Among its findings it said the WRU lacked the appropriate skills to run a 100 million pounds ($NZ208 million) business and that it tried to “manage away” complaints rather than dealing with the underlying issues.
It described the WRU’s Board as “dysfunctional, ill-equipped and unable to address the serious institutional and cultural problems it faced”.
The review said its three independent members had been struck by “how many people had experienced great stress from the connection with the WRU” and that “an unusual number worried about the consequences of their identity being revealed” due to the WRU being “unforgiving, even vindictive.”
WRU chairman Richard Collier-Keywood responded to the report by saying: “On behalf of the whole WRU, we are truly sorry to those who have been impacted by the systems, structures and conduct described in the report which are simply not acceptable. We have to do better, and we will.
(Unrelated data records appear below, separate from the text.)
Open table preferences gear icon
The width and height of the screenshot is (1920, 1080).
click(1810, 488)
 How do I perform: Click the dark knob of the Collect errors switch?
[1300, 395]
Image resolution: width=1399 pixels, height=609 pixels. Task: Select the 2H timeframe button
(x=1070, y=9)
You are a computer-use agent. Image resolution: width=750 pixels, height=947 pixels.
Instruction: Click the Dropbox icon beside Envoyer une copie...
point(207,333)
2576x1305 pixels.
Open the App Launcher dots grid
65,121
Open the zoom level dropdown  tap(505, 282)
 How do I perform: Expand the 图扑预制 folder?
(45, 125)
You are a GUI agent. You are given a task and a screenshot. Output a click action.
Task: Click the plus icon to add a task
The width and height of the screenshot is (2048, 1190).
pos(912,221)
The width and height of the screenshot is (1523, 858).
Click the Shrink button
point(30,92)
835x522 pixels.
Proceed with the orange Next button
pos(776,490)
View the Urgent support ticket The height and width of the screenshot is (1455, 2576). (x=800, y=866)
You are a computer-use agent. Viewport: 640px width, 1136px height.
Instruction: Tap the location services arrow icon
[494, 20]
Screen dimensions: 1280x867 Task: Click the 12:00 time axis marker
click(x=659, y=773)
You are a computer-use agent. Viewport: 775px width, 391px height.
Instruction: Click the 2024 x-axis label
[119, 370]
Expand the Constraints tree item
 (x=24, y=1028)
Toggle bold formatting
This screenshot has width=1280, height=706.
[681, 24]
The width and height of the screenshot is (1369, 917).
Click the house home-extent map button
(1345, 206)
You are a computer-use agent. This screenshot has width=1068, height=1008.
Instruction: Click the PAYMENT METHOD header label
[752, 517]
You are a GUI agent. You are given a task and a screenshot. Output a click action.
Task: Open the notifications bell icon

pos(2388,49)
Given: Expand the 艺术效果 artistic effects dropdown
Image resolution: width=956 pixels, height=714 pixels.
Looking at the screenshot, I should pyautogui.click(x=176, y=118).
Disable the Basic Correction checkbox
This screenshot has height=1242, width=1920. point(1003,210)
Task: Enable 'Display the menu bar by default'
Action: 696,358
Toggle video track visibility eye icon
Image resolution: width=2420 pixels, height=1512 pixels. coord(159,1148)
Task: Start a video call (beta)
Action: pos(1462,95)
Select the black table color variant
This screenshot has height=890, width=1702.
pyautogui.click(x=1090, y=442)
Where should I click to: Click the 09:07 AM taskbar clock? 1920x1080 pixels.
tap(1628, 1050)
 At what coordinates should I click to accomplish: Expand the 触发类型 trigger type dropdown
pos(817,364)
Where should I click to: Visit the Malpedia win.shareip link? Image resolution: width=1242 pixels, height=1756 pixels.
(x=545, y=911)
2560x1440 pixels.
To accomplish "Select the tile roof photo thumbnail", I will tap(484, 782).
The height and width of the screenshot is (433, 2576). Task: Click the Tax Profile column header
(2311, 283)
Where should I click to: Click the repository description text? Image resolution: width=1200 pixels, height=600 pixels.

“This report covers our governance, our culture, our approach to women’s and girls’ rugby and behaviours of leadership. For anyone who cares about rugby in Wales it is a very difficult read and it is a particularly difficult read if you work at the WRU. It is clear that there were many opportunities to avert the serious problems described which were simply not taken.
“We have a lot of work to do to win back the trust of our colleagues our players, the volunteers who are the heart of our community game, and the supporters that buy tickets week in week out.”